Most states also have experience requirements that you must complete prior to applying for a general contractor license. For example in the state of California you have to have at least four years of experience as a foreman, journeyman or as a professional contractor. A journeyman is a contractor who has completed an apprenticeship program and is capable of working on his own without supervision. A foreman has all the skills and experience of a journeyman but is also charged with overseeing a construction project. A contractor typically runs his own construction business so has to be adept at managing and overseeing all aspects of a construction project.
So as you can see experience-wise, the requirements for becoming a general contractor are actually quite extensive as you have to spend a few years as an apprentice learning a specific trade or learning a little bit about all of the trades and then you have to go on and obtain a few years of experience as a foreman, journeyman or contractor to be able to obtain your license as a general contractor. In some states you can substitute some of the experience requirements by taking college related courses. Official transcripts from an accredited college will be required to document the courses you have taken.

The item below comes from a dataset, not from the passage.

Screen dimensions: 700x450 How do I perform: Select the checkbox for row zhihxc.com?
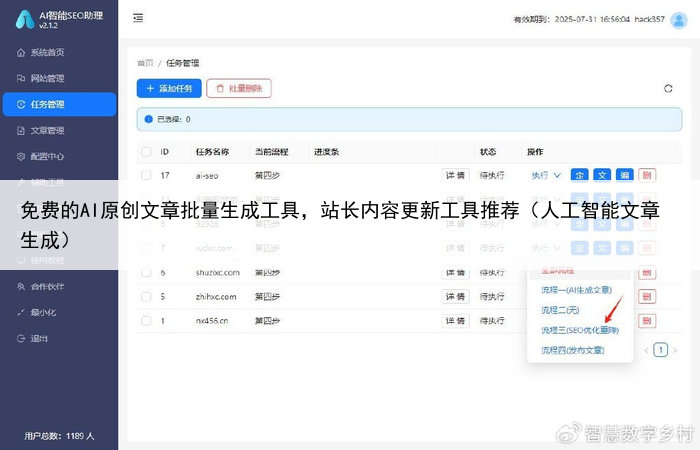pyautogui.click(x=146, y=297)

For example in California you can substitute as many as 1.5 years of work experience if you can provide transcripts that show you have completed an associate's degree in construction or building management or as many as three years if you completed an accredited apprenticeship program. Additional years of credit are also granted for completing a higher level degree, such as a Bachelor's degree, or for acquiring a Bachelor's degree in a specific construction degree program like construction technology, architecture or engineering.
Obtaining a License
Most states will require you to take an exam prior to issuing you a license. In California there are two portions to the contractor exam. The first portion is referred to as the Law and business section and the second section is related to the specific trade you are testing for. As a general contractor you will be answering questions related to all the trades as you will be required to be knowledgeable of all of them.
Applicants must also submit to a background check and must also be fingerprinted. There is also an application fee ($250 in California) as well as an initial license fee if you are lucky enough to pass the exam.
How to Become a General Contractor — Other Requirements
Most states will require that you carry several forms of insurance. For example in the state of Pennsylvania you will need to produce a certificate of insurance from your insurance provider for Contractor's General Liability Insurance and Workers Compensation Insurance.
General Contractors — Employment and Salary Info
According to the U.S. Bureau of Labor Statistics, the general contractor field is expected to grow 19% over the 2008-2018 decade. Pay for general contractors depends on experience but according to Payscale.com, a beginning general contractor can expect to make about $50,000 annually while general contractors with over 20 years of experience typically earned just under $84,000 in the year 2010.